Steve Steffens said...

Let's turn that spin around, shall we?

Let's see YOU make the feasible argument that the status quo is preferable to universal healthcare.

Let's see YOU make the argument for your cause, my readers know where I stand and why.

callmeishmael said...

Your premise is that I somehow support the "status quo". I do not, but neither do I believe in the universal benvolence and policy-neutral efficiency of the central government. Those in government who will administer the public option or, if you eventually get your way, a single payer system, will automatically have a vested interest in how it's done just as much as insurance bureaucrats have in maintaining their company's share within the current system. To your second series of statements, here goes: how else can we pay for universal health care without an expanding economy that creates enough jobs to produce enough tax revenues that pays for a public option, single payer or any other program? We can, as we have been, borrowing from those democracy-loving, human rights advocates in Beijing until we run up even more trillions of dollars in debt. We can also print more money or even devalue the currency, but how will either of those options benefit the "least of these" your policies claim to champion? Do you honestly believe, in the most extreme example, that if the price of universal health care coverage is to effectively surrender ourselves to the Chinese, that it is worth paying?
If we, on the other hand, made insurance portable across state lines, provided sufficient tax breaks to the poor, lower and middle income people (which does not mean the usual GOP garbage of trickle-down or Bush's word slaughter of "compassionate conservatism") so that they could afford private coverage of their own choosing, in combination with significant tax incentives for businesses that provide adequate coverage--primary as well as hospitalization care plus a prescription policy--more people would naturally be able to obtain insurance. When the President yesterday indcated that a "group of experts" would make suggestions about how best to administer care--if I remember his words correctly and mea culpa if not--I grew concerned that yet another series of officials would inevitably start more than suggesting, especially when government money becomes involved. I am not saying such a slippery slops is inevitable, but it is more than likely and almost certainly lead to a warping of the goals your side wishes to advance. Now again, I ask you to make a cogent argument about the efficacy and superiority of the Federal Government in administering health care reform. I do appreciate, in any case, your respect for my view, even if you as well as I become heated on occassion.

Steve Steffens said...

Let's start with Medicare, if we can keep the gubmint's filthy hands out of it! :-)

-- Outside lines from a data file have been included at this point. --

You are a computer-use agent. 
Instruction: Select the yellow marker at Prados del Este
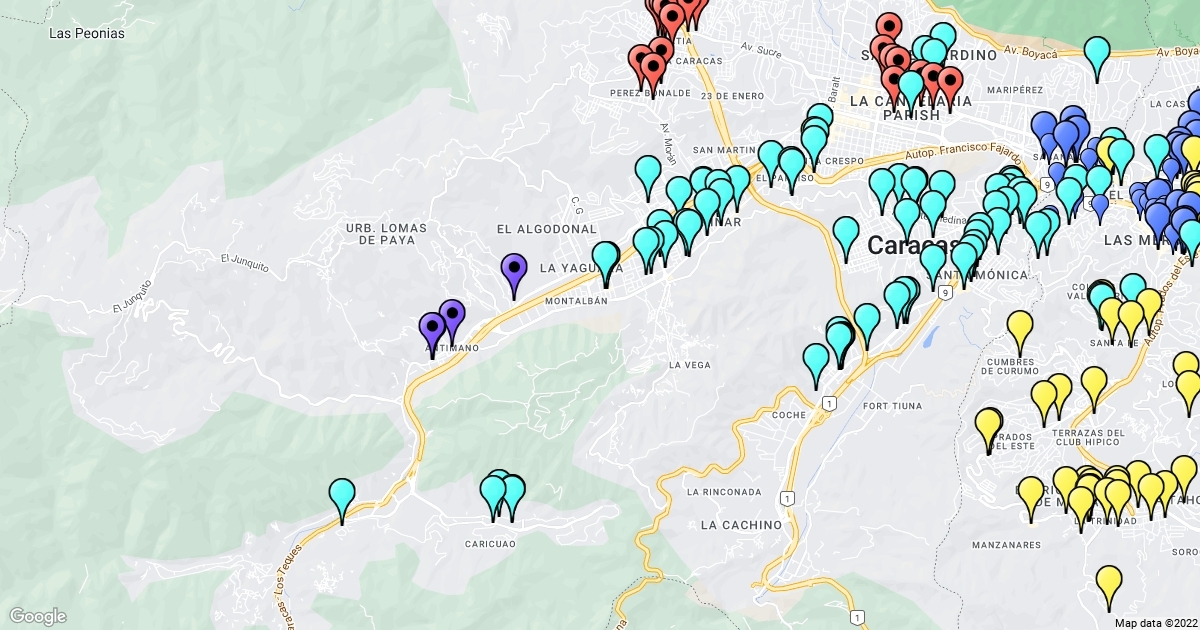point(988,431)
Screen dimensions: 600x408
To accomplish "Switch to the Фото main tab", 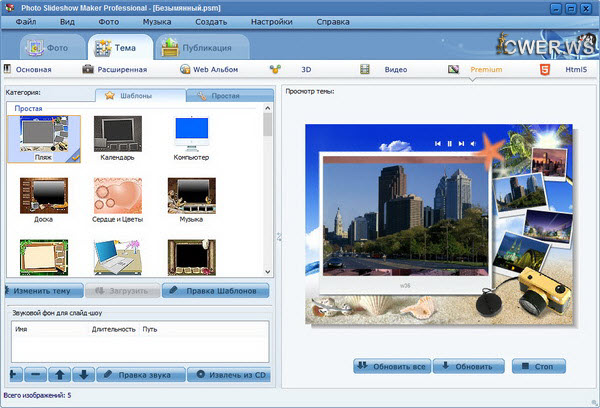I will (x=48, y=47).
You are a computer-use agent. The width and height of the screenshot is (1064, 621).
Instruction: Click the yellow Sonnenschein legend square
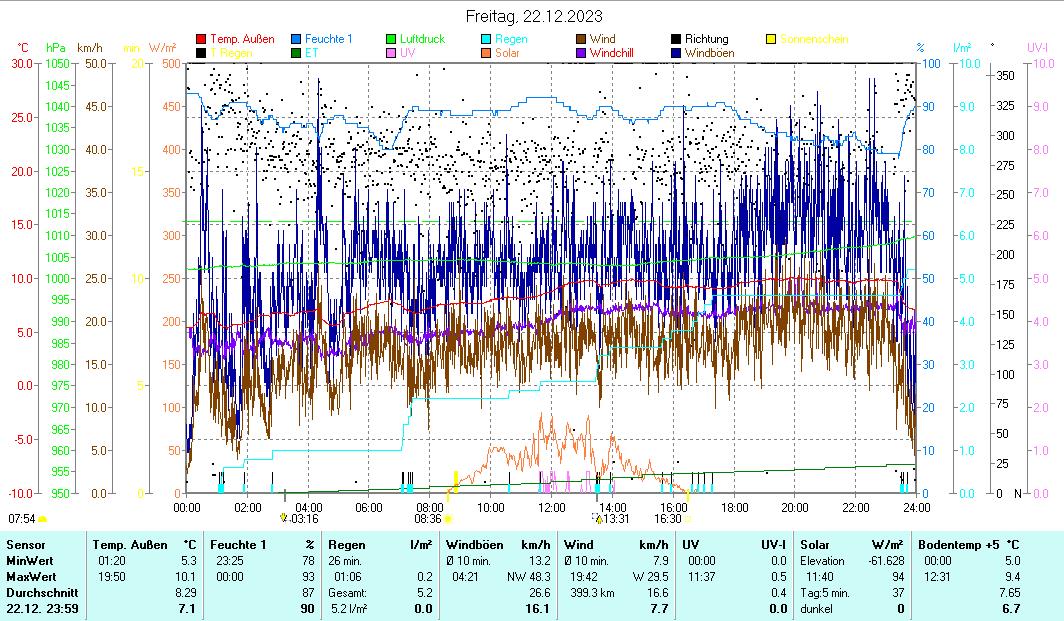771,40
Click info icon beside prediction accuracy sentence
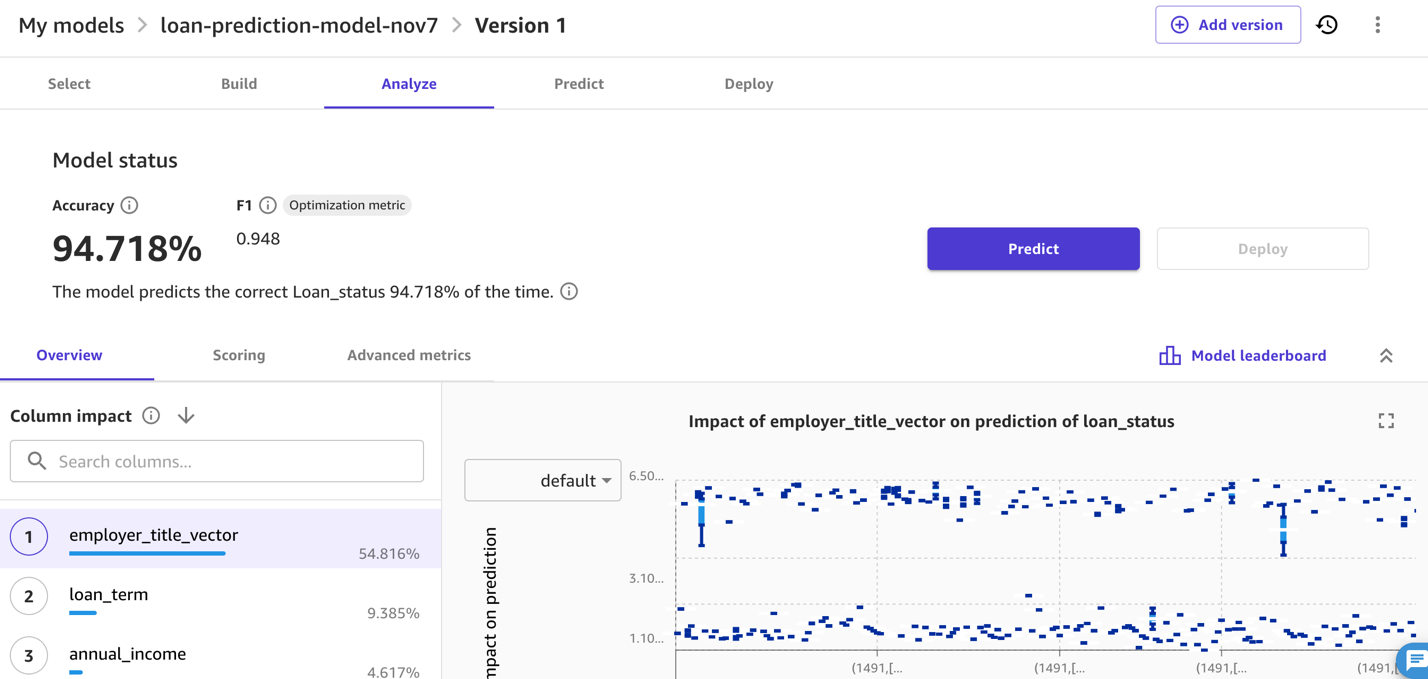The width and height of the screenshot is (1428, 679). click(569, 292)
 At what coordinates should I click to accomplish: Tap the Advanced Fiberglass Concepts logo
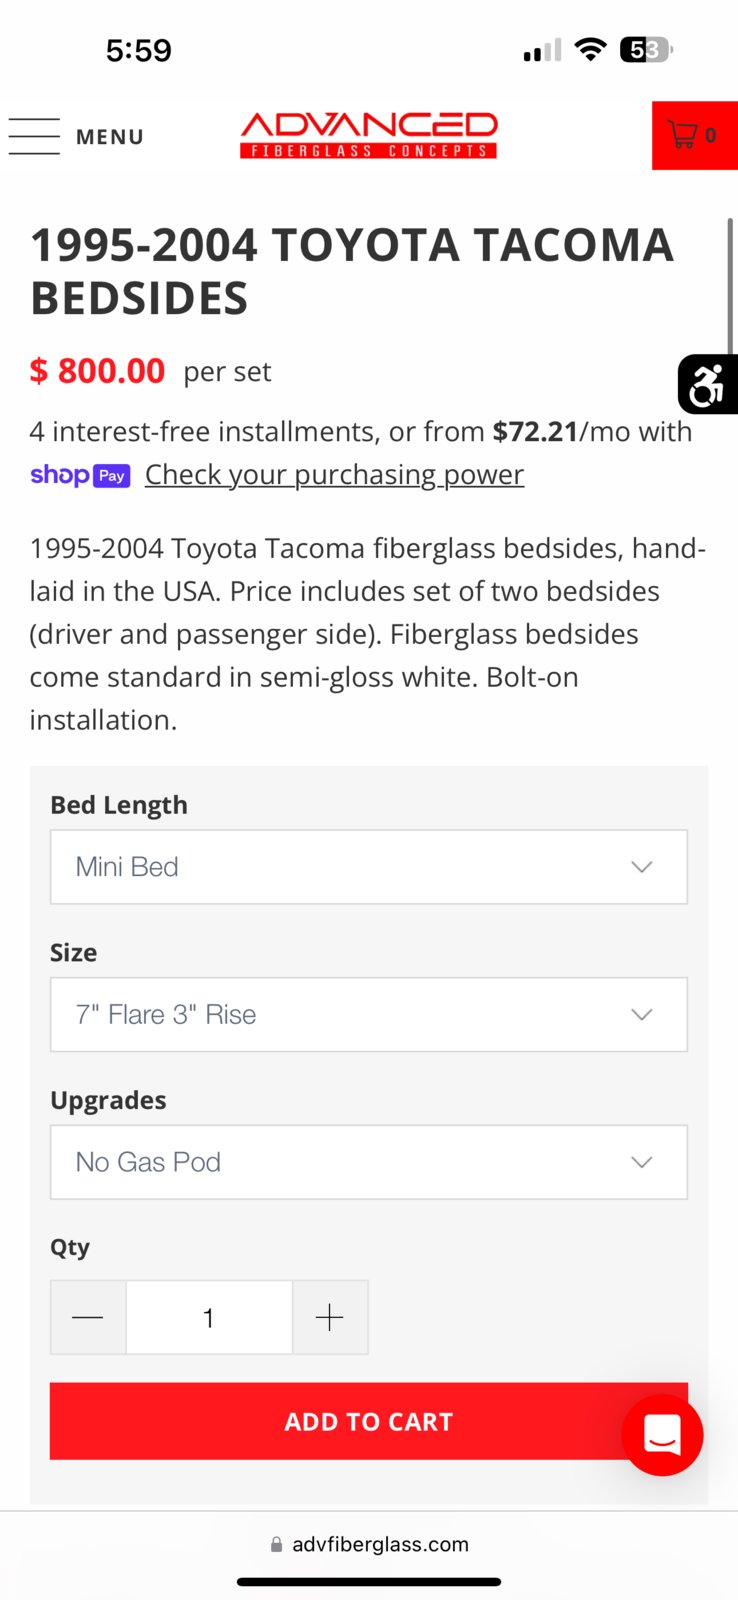pos(369,135)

While doctors will initially scream with a single-payer system, what it does is give the Americare system (as I would call it) leverage to negotiate with providers, hospitals and pharmaceutical companies to set the best possible price for all parties.

I also think that doctors could unionize under such a system to aid their cause for negotiation.

This would also remove the insurance companies, who spend more money attempting to deny claims to users than they would spend if they just paid the claims up front.

Will there be fraud? probably, just on sheer volume, but no more or less than what you have now.

In short, the healthcare system problems will not be solved by attacking the users, but by providing the most streamlined and efficient system possible.

Social Security works. Medicare works. it's as simple as that.